The second, though arguably, more important difference between the TinyPICO and the Boa is down to the specific variant of ESP32 put to use on the board. While the TinyPICO successfully implements the ESP32 Pico D4 part, Obsidian Boa has made use of the more recently released ESP32-S2, which affords a number of design possibilities, but at the cost of a few of the features made previously available...
The most major of differences between the two ESP32 versions is that the S2 has native USB support, meaning that the Boa forgoes the usual USB / Serial converter IC, and connects directly to the boards USB port!
Speaking of USB, the eagle eyed in the audience will notice that spiffy new USB-C connector used here. The time of Micro USB is fast drawing to a close, even on development boards!

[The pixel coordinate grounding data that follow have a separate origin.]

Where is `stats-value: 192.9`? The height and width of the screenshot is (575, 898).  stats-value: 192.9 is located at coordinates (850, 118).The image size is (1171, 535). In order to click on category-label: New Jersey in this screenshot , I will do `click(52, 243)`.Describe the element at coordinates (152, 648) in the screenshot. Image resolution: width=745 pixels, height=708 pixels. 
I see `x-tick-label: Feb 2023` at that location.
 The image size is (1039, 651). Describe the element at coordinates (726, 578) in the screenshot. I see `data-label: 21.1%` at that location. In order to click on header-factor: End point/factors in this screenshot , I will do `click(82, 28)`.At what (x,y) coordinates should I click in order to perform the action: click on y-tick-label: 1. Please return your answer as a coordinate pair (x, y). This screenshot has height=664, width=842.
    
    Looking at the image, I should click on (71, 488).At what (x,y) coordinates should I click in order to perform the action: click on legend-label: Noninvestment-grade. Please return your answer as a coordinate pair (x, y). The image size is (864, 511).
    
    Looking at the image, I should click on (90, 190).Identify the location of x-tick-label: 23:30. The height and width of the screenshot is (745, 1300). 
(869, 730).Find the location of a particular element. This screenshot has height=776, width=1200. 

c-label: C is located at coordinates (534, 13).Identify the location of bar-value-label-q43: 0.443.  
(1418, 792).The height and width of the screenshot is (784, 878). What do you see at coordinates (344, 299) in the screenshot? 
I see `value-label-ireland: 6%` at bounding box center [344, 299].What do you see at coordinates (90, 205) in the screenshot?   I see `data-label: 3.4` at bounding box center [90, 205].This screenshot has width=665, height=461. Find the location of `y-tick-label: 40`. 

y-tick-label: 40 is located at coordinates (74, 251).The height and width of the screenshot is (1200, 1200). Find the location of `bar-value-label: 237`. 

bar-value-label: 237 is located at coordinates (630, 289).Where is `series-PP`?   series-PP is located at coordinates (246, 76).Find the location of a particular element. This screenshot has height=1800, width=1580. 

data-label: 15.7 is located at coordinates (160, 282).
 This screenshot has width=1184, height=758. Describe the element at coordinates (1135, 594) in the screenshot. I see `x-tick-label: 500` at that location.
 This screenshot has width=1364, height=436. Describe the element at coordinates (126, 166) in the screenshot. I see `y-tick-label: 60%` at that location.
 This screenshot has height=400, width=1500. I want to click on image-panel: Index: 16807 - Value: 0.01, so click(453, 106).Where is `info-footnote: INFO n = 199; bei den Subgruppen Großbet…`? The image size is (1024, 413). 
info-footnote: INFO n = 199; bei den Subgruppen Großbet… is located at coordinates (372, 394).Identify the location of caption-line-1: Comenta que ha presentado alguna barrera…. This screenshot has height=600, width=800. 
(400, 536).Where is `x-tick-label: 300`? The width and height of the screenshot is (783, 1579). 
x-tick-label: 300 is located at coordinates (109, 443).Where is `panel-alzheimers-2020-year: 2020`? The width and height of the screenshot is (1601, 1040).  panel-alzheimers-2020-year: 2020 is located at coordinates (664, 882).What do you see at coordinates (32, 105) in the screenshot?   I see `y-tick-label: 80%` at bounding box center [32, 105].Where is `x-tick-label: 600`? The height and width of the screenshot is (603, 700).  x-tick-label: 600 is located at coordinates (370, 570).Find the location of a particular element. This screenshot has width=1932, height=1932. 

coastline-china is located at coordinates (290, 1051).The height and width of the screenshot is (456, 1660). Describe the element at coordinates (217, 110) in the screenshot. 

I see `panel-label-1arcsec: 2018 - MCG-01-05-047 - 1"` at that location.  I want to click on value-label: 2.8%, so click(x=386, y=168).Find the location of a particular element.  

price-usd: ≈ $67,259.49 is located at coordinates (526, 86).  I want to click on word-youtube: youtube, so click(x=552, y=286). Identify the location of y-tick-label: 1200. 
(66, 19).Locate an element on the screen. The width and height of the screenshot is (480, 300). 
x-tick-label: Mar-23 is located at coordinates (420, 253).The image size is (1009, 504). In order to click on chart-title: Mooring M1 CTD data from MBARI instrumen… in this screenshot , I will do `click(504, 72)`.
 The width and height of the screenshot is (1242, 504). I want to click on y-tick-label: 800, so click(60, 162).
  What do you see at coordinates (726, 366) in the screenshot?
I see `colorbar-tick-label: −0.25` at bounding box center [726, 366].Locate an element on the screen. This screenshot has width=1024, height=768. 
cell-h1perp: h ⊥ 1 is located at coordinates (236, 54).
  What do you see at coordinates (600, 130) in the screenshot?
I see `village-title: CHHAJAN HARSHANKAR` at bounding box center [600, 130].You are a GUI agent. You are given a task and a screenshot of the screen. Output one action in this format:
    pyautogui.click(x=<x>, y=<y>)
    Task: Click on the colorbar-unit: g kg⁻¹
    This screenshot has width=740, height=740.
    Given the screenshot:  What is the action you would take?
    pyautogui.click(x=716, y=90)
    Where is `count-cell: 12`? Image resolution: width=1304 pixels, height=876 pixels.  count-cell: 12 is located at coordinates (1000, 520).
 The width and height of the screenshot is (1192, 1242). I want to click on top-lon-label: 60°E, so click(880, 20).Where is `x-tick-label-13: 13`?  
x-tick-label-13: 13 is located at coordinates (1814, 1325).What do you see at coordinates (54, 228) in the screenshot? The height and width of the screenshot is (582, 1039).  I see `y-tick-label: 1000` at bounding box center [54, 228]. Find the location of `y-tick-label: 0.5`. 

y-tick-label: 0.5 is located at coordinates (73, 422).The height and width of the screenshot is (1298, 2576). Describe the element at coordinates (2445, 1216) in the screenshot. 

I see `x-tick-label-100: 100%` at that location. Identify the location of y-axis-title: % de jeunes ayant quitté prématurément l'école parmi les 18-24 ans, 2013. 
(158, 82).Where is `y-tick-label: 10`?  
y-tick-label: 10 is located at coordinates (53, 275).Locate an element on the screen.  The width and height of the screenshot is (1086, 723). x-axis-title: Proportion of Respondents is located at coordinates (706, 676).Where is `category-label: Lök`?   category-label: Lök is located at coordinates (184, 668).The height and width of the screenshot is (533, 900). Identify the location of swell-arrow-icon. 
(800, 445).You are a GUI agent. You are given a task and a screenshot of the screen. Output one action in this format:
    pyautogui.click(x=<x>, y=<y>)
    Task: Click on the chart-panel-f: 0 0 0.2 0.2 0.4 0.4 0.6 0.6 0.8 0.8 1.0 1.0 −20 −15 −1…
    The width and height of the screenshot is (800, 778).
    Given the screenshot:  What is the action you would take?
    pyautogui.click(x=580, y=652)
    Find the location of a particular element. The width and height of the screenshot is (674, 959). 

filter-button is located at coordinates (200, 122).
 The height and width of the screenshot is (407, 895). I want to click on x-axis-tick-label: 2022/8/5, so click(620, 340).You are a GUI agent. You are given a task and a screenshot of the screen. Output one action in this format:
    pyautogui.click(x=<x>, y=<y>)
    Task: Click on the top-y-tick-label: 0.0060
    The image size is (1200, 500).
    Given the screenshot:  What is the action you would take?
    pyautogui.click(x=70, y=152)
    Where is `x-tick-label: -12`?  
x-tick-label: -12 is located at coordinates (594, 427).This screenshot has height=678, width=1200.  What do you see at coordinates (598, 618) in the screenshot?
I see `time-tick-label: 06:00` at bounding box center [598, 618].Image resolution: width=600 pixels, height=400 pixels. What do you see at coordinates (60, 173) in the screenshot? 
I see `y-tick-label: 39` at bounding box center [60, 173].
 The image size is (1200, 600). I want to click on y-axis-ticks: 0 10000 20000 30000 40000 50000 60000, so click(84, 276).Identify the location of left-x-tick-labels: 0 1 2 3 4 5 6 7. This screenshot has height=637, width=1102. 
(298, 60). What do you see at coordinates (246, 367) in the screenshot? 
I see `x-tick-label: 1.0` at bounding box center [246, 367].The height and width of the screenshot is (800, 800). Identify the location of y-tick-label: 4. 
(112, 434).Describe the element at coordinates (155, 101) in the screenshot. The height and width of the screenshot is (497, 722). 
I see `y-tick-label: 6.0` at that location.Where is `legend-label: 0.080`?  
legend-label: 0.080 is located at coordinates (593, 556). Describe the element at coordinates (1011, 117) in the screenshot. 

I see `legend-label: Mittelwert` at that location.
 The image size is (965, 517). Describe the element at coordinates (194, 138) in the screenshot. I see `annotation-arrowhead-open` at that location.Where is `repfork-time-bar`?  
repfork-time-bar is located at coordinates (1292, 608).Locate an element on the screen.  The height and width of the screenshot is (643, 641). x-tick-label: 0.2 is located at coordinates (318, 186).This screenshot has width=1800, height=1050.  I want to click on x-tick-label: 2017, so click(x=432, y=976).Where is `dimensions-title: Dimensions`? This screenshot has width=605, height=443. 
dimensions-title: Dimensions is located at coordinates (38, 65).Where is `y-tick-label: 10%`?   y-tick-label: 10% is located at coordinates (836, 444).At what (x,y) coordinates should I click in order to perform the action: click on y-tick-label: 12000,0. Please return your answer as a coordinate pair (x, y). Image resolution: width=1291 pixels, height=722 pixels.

Other differences between the ESP32-D4 and S2 include only a single, 240MHz Xtensa core in the S2, compared to the dual-core design of the previous ESP32 parts, and perhaps of note to a number of designers — the new S2 part lacks Bluetooth connectivity — though we have rarely seen many projects making use of both wireless interfaces, so perhaps this might not be of as significant an impact as we think!
The choice of the antenna is also worthy of note. Featuring the same Molex 2.4GHz "On Ground" antenna (P/N 479480001), manufactured using Direct Laser Structuring (DLS / LDS), this part is meant to offer advantages in the design process, as it does not require the careful crafting of ground planes that often goes hand-in-hand with layouts featuring antennas and other RF voodoo!
Seen at the upper edge of the board in the photo above, at 11 o'clock, relative to the ESP32-S2 chip, this omnidirectional antenna has been seen elsewhere on boards where real estate is at a premium, with it becoming a firm favourite of our friend @femtoduino, on his range of miniscule ESP32 coin-shaped boards — the absolute embodiment of premium board real estate!
Other nice-to-have features on this board include both discrere R/G/B LEDs, but also a discrete RGB combined status LED, which gives a bit of finer control over the power consumption of this board.
Whereas many of us might thrown down a miniscule sized APA102-2020, which sits at 2mm^2, or the even more exotic EC15 packaged SK6812-1515, which measures a miniscule 1.5mm^2(!) — Greg has found a practically microscopic 1mm^2 discrete RGB LED! That's right, 1mm x 1mm. Smart LED's just aren't there yet, when it comes to such diminutive packaging options, but I feel it won't be long till we see such devices.
The choice of a discrete LED means that not only does the board do away with the quiescent current consumption of the built-in controller of any "smart" LED, but also allows simplicity in operation — you don't need to instantiate a serial object just to set some colors on the diode!
You can just about make out the tiny 0404 package of the RGB diode, nestled up between the legs of the PSRAM IC.
Speaking of power, it's nice to see that despite the extra complexity of a buck converter, compared to a simple LDO, that there is a TPS62290 laid out, capable of providing up to 1A of current for the system, in an energy efficient manner, rather than wasting a good deal of heat - as an LDO would be likely to — at such currents.
All in all, Davill has managed to cram an awful lot into a teeny footprint! If you can live without the Bluetooth offered by previous ESP32 variants, this looks like a very promising board to base your developments upon. It's pretty likely that many projects weren't making too much use of the full power of the previous, dual core setup of the older chips, and while the newer S2 variant keeps the ULP co-processor in the design, there's still a huge amount of flexibility offered by this new IC.
If you're looking to get your hands on an Obsidian Boa of your own, it's currently a strictly DIY affair! The design files are free for you to clone or fork as you see fit from the project repo here — I've got hopes that we might see this board available in production volumes — that is, once Davill completes the bring-up work. (Spoiler alert: he's practically there!)